Memory events are observable in the Command Center UI. They are not part of tools.pending display.

LLM Integration

The Engine uses LiteLLM as a model-agnostic abstraction layer.

SettingDefaultPurpose
LLM_MODELModel identifier (openai/gpt-4o, anthropic/claude-sonnet-4-20250514, etc.)
LLM_HOSTOptional custom API base URL
LLM_MAX_ITERATIONS25Recursion limit for graph execution
LLM_CONTEXT_WINDOW_MESSAGES40Max messages kept in context per LLM call
LLM_THINKING_BUDGET_TOKENSExplicit thinking token budget
LLM_REASONING_EFFORThighReasoning effort level (low, medium, high, default)
LLM_MAX_TOKENSMax output tokens

Reasoning Support

The Engine auto-detects reasoning model support via litellm.supports_reasoning().
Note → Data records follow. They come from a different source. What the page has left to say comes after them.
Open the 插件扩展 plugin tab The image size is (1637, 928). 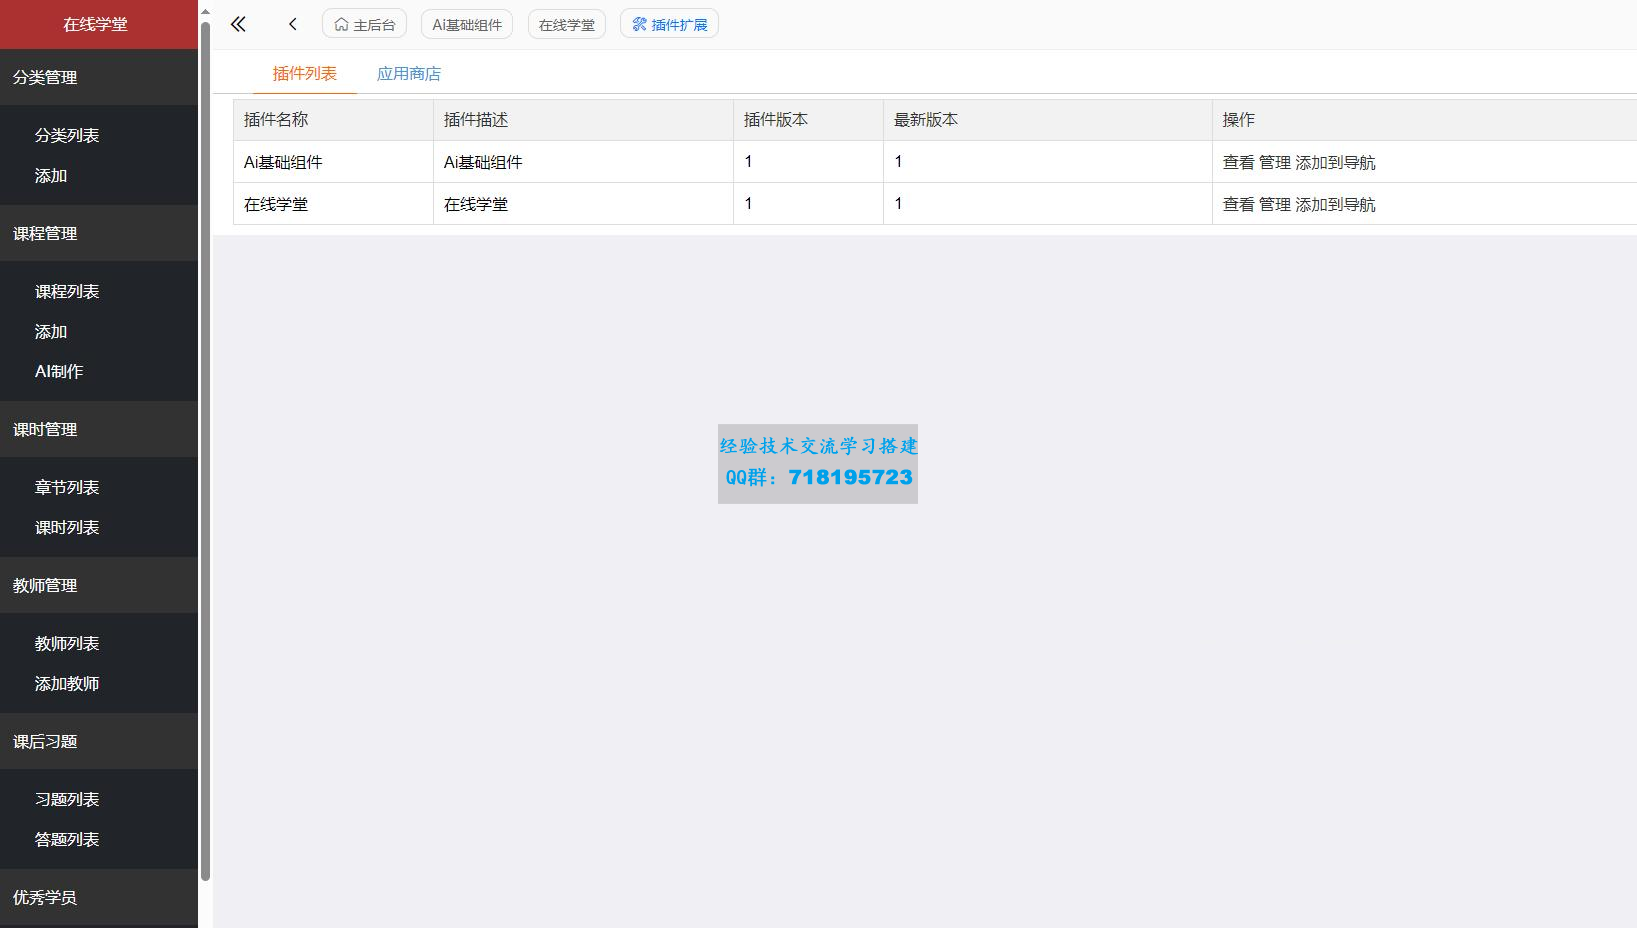(x=669, y=24)
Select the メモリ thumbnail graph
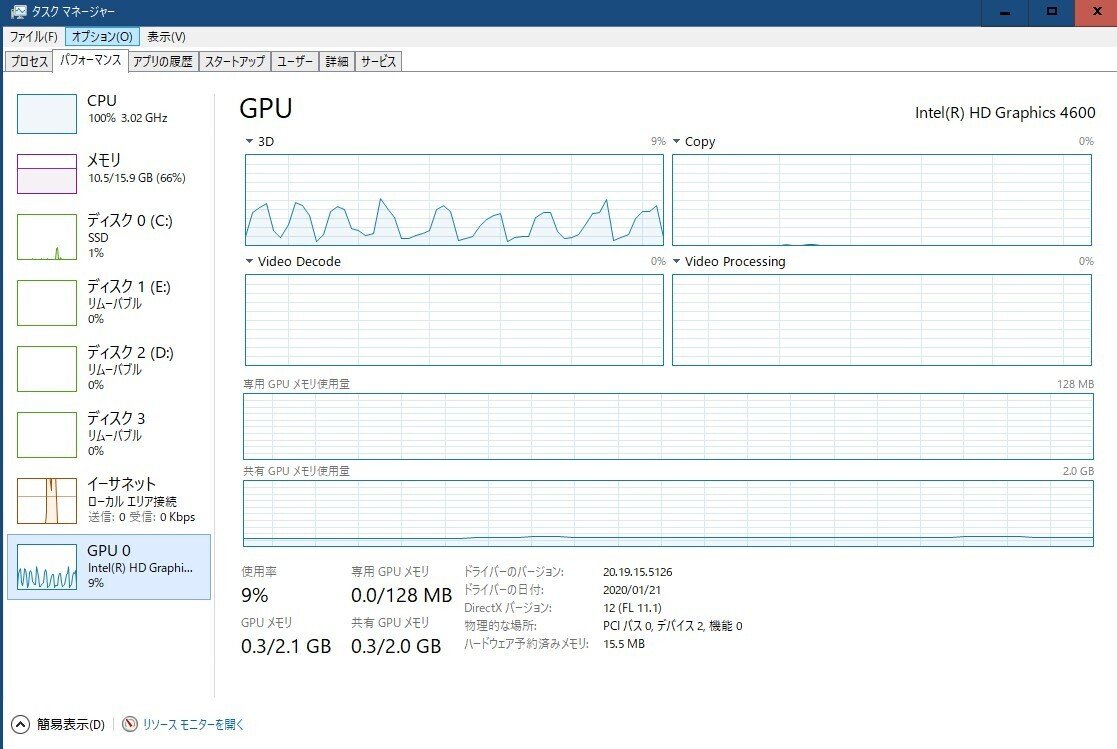 click(x=47, y=175)
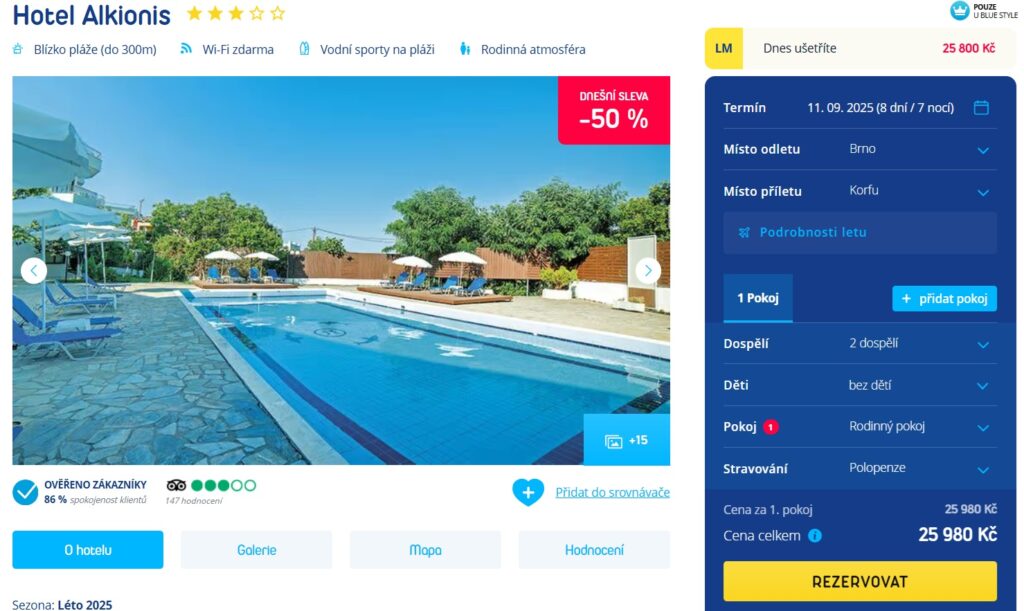Show next photo with right arrow

point(648,270)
Configuration priority:

  1. Explicit LLM_THINKING_BUDGET_TOKENS env var
  2. Explicit LLM_REASONING_EFFORT env var
  3. Auto-detection (defaults to reasoning_effort: "high")
  4. Disabled (safe default for unknown models)

Retry Logic

Error TypeBehavior
RateLimitErrorExponential backoff up to 60s, max 3 retries
Transient (timeout, 502/503/504)Exponential backoff up to 30s, max 3 retries
OtherImmediate failure

Persistence

The create_event_callback function dual-writes to both Redis (for SSE) and ConversationPersistenceService (database). Persisted data includes:

  • Token usage and cost per turn
  • Time-to-first-token (TTFT) and time-to-response (TTR)
  • Thinking segments
  • Text segments
  • Tool execution segments (status: pending → executing → completed / error / denied)
  • Memory usage records (conversation_memory_usage — which docs were injected per run)

Authentication

JWT with refresh token rotation. HttpOnly cookies for session. First user to register becomes admin. Conversation access requires owner match or superuser.

Cooperative Stop

Users can stop a running workflow via POST /api/v1/agent/stop. A Redis flag is set. Every 25 streaming tokens and on each node entry, the Engine checks this flag. On detection, StopRequested propagates, the invoke() caller emits completed with status: "stopped", and the flag is cleared.